Trinta dias depois da morte de Miguel, no fim do prazo regulamentar, a polícia indiciou Sarí por abandono de incapaz que resultou em morte.

Sarí Corte Real estava com a criança, que era filho da ex-empregada doméstica dela — Foto: Fantástico

Sarí Corte Real estava com a criança, que era filho da ex-empregada doméstica dela — Foto: Fantástico

Na época, o delegado Ramon Teixeira entendeu que a moradora do prédio cometeu um “crime preterdoloso” — o termo se deve ao fato de o crime praticado pela indiciada ser diferente do que ela havia inicialmente projetado cometer. A pena pode ser de quatro a 12 anos de prisão.

No dia 14 de julho, o Ministério Público de Pernambuco (MPPE) denunciou Sarí pelo crime tipificado no indiciamento apresentado pela polícia. O MPPE entendeu também que era necessário solicitar o agravamento da pena, uma vez que o crime foi praticado contra criança e em meio à conjuntura de calamidade pública, na pandemia da Covid-19.

- [Tarefas a cumprir]:
• A. Liste todas as pessoas citadas pelo nome no texto para leitura.
• B. Indique se cada afirmação concorda com o texto para leitura. Responda sim ou não e cite as palavras do texto que decidem. (i) A polícia indiciou Sarí trinta dias após a morte de Miguel. (ii) A pena prevista para o crime é de dois a oito anos de prisão. (iii) O MPPE solicitou o agravamento da pena.
• C. Transcreva literalmente o trecho do texto para leitura que vai de "No dia 14 de" a "pandemia da Covid-19.".

Dados de ancoragem em coordenadas de pixels
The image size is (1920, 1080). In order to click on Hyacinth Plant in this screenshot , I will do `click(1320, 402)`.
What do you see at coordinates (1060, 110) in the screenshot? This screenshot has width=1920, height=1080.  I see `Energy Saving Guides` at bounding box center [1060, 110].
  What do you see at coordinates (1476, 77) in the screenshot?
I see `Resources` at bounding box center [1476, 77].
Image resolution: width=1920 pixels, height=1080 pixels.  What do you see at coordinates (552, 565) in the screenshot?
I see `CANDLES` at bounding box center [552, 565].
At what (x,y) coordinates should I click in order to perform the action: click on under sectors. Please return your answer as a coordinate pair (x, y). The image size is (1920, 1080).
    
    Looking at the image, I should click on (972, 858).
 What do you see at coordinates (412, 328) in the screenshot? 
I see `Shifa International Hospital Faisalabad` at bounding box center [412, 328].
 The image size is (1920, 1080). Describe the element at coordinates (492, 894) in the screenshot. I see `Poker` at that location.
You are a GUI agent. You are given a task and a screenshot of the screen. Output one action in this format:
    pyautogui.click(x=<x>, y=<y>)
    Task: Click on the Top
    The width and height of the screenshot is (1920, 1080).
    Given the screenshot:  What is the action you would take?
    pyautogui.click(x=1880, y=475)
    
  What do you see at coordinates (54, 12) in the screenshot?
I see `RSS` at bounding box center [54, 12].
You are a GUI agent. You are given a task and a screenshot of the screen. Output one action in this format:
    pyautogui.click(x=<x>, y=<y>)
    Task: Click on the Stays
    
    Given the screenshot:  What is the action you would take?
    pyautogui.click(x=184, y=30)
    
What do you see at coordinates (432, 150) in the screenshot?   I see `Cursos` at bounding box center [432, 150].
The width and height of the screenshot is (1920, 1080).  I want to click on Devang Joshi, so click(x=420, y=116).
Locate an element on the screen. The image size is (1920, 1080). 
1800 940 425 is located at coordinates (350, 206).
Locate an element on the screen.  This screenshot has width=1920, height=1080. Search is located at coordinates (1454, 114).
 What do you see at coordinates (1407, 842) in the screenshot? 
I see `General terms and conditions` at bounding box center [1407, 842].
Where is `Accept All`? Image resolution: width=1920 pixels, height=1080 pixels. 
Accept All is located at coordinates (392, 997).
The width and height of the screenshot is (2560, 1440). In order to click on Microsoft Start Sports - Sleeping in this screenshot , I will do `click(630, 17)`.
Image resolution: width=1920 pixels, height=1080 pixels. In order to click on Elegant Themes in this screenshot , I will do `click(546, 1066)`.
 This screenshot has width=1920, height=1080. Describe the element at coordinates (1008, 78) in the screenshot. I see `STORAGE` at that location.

- [Respostas do exercício]:
• A. Miguel; Sarí Corte Real; Ramon Teixeira

• B.
(i) Sim: "Trinta dias depois da morte de Miguel, no fim do prazo regulamentar, a polícia indiciou Sarí"
(ii) Não: "A pena pode ser de quatro a 12 anos de prisão."
(iii) Sim: "O MPPE entendeu também que era necessário solicitar o agravamento da pena"

• C.
No dia 14 de julho, o Ministério Público de Pernambuco (MPPE) denunciou Sarí pelo crime tipificado no indiciamento apresentado pela polícia. O MPPE entendeu também que era necessário solicitar o agravamento da pena, uma vez que o crime foi praticado contra criança e em meio à conjuntura de calamidade pública, na pandemia da Covid-19.